Y por eso el pulso se acelera cuando, pasado ese trance, se oye la voz del jefe de expedición avisando de que próximamente se llegará a Deception Island, donde se hace el primer desembarco. Todos los pasajeros salen a cubierta a esperar el momento, todos quieren ser los primeros en gritar 'tierra a la vista', en afirmar que ha terminado la travesía y han llegado al lugar de los sueños más locos.

Deception Island no responde a la imagen esperada: no hay glaciares ni montañas de hielo. Pero es algo igual de emocionante, el cráter de un volcán que mantiene su actividad y, por tanto, una temperatura muy superior a la de otras islas cercanas. Este hecho fue aprovechado por los balleneros que se adentraban en su interior tranquilo donde disponían de agua caliente. Además, en Deception Island es posible cumplir con el sueño imposible de bañase en las aguas del océano Antártico.

Los días siguientes de la expedición permiten acercarse a diferentes lugares de la Península Antártica. Es aquí donde es más fácil, por una pura cuestión de proximidad al resto del mundo, visitar el continente helado. También es el más propicio, y el más interesante. En esta península el paisaje es más variado y más agreste que en el resto de la Antártida, la costa es irregular, las montañas surgen directamente desde el mar y abundan las playas y los puertos naturales libres de hielo. Por eso mismo aquí están muchas de las estaciones científicas que diferentes países han instalado en la Antártida. La única presencia humana en este mundo helado.

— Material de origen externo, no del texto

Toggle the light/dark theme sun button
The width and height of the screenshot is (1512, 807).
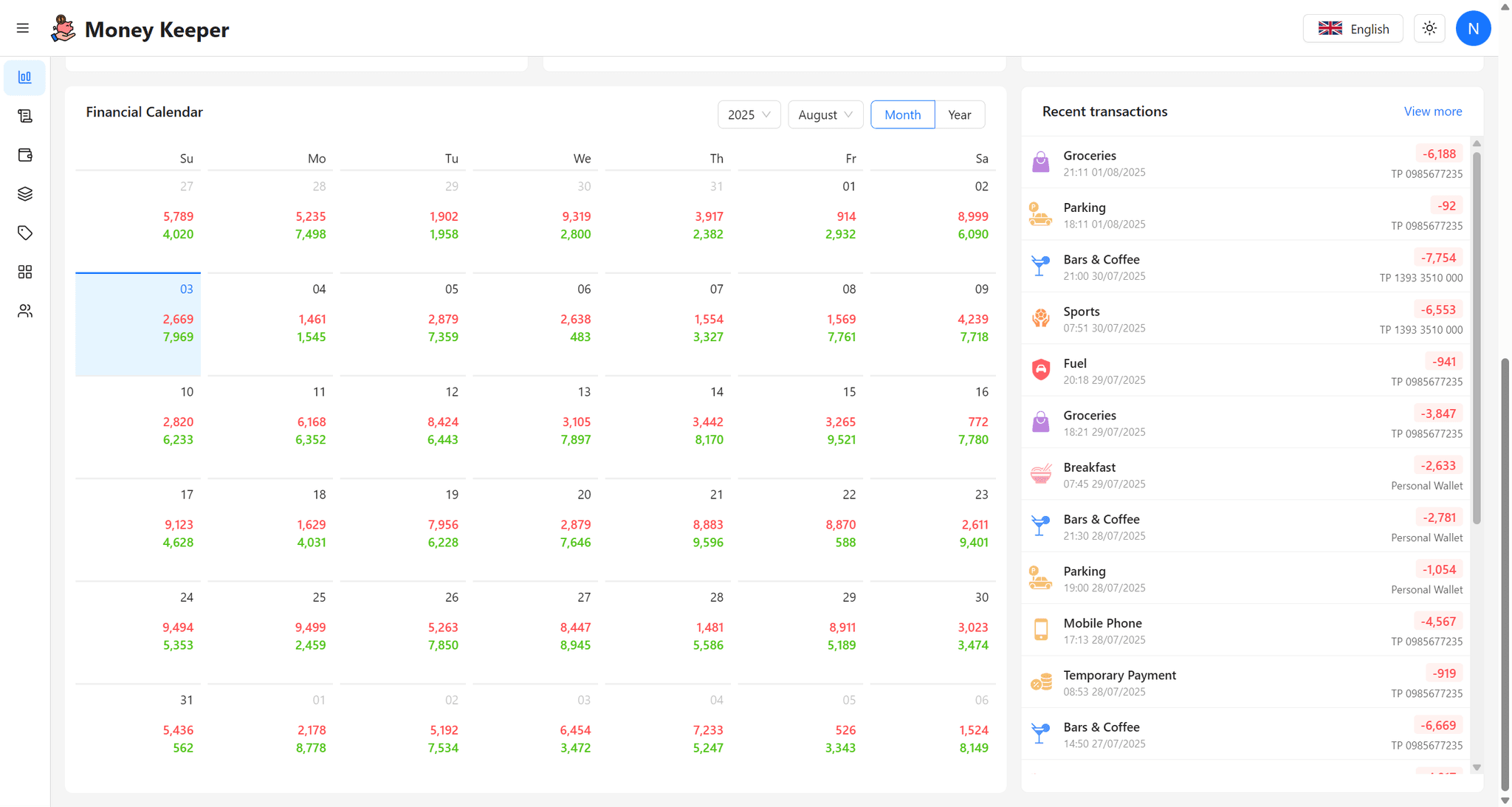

El viaje a la Antártida es una experiencia de naturaleza pura, que a veces se mezcla con la historia de la presencia humana, como en Wiencke Island, donde se desembarca en la antigua base británica de Port Lockroy, convertida ahora en museo que permite revivir las condiciones de vida de los investigadores que se instalaban hace décadas en estas soledades. Más al sur todavía se llega a la base ucraniana Akademik Vernadsky, en la isla Galíndez, donde se encuentra el bar abierto al público más meridional del mundo. Esta base era, hasta que pasó a manos de Ucrania en 1996 por el precio de una libra, la base británica Faraday, donde en 1985 se descubrió el agujero en la capa de ozono.

Pero alrededor del barco permanecen los campos de hielo, el viento, las focas, las ballenas y las aves marinas. También, como en pocos lugares del mundo, la soledad y el silencio.